I'll have to read the wikipedia entry for Principal componenent analysis at some point. Right now, most of it is going over my head.

#17 ::: Lizzy L ::: (view all by) ::: August 29, 2006, 04:09 PM:

Thanks for this post -- I would never have found this stuff myself. It makes a pretty stark picture. And it makes what we have to do in November very very clear. I am damn proud to see Barbara Boxer's name where it is.

#18 ::: Magenta Griffith ::: (view all by) ::: August 29, 2006, 04:18 PM:

Gee, I was hoping this was a cooking thread. I'd love a recipe for what to do with various politicos. Hanging's too good for them, but broiling and serving to the starving might make some use of them after all.

Okay, they'd have to be braised. Too tough otherwise. My mind must be twisted by that repubican version of the NYT.

#19 ::: John Aspinall ::: (view all by) ::: August 29, 2006, 04:30 PM:

Here are two more polysyllabic terms for you to Google, since principal components analysis doesn't tell the whole story.

1. Expectation Maximization. The Wikipedia article has the density of, say... lead, here so don't start with that one. Some of the applications may be more suitable to give you a flavor of its capabilities than the general tutorials.

2. Support Vector Machines. Which is not a rallying cry for downtrodden parallel processors, but actually a statistical technique that was developed in the hard AI "machine learning" community.

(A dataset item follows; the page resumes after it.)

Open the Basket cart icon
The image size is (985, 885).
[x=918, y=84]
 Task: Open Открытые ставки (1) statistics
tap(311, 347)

Both these terms, as well as principal components analysis, are mentioned in a tutorial whose URL I cannot post because it triggers the "questionable content" filter. But search for it.

#20 ::: Thalia ::: (view all by) ::: August 29, 2006, 04:36 PM:

Anyone else notice that the supposed centrist McCain is the 4th most conservative voter on that rank ordering? More consistent than Frist and Santorum in voting conservatively.

#21 ::: JC ::: (view all by) ::: August 29, 2006, 05:05 PM:

McCain has never struck me as being centrist. Aside from campaign finance reform, he strikes me as having solidly conservative positions. The list also points out how ridiculous the idea floated during the 2004 debates that Kerry was the more liberal of the MA senators is.

However, I haven't decided if this means that I now have to think of Hillary (and John Kerry) as liberals or if this analysis says that the senate, on the whole, is a rather conservative body (such that solid moderates end up ranked 23.5).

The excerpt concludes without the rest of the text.